For Medicare purposes, the assessment for the evaluation and management of a diabetic patient with diabetic sensory neuropathy, resulting in a loss of protective sensation must include the criteria listed in Table 122-3.
|
The final segment of the assessment process is providing an initial impression and/or diagnosis and indicated referrals for management to include podiatric referral, medical specialty referral, patient education, special footwear, orthotics, vascular studies, clinical laboratory referrals, radiographic and other imaging studies, prescriptions as indicated for the management of diseases, and disorders of the foot and its related structures.
All of the assessment components including the focal diseases and disorders of the foot, its related structures, and the pedal manifestations and complications of acute and chronic diseases represent the multiple covariants involved in managing and treating older patients with foot conditions.

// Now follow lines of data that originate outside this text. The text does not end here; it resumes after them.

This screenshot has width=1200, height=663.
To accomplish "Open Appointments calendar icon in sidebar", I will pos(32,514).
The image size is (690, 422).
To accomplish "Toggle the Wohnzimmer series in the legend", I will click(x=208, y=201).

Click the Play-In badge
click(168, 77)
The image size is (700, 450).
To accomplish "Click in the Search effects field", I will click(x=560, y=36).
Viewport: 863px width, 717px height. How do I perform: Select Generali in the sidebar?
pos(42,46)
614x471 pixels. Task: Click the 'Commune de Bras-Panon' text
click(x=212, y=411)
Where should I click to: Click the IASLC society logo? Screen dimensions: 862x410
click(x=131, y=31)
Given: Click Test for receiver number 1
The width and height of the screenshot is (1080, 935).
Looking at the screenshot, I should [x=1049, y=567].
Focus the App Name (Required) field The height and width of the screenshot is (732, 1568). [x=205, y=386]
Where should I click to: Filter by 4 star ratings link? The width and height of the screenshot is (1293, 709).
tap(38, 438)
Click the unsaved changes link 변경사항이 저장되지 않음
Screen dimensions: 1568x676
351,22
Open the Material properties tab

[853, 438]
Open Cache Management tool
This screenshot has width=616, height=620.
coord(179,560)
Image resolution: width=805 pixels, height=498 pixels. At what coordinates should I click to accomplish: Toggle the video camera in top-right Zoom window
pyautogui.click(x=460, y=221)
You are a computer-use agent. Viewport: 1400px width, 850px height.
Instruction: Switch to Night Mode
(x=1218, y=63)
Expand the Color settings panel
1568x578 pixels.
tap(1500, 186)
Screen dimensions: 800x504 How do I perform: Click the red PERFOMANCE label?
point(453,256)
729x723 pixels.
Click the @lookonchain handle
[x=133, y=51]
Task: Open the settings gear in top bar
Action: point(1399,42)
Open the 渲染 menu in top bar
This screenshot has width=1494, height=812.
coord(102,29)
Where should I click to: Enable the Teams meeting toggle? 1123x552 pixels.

One mandatory legal key to management includes the requirement for licensure by the individual providing and prescribing indicated medical and surgical care components.
Primary Management—Guidelines and Principles
The management of foot problems in the older patient requires a review of their etiology, symptoms, signs, and clinical manifestations, including related diagnostic studies. The covariant complications, sequelae, relevant treatment, prognosis, and the overall management of the geriatric patient should reflect a reasonable approach that will reduce pain, improve the functional capacity of the patient, maintain that restored function, and provide for the comfort of the patient in activities of daily living and permit the individual to live life to the end of life. Management strategies include radiographs and other imaging studies, nonsteroidal anti-inflammatory drugs, local steroid injections, the use of physical modalities, exercise, and shoe modifications.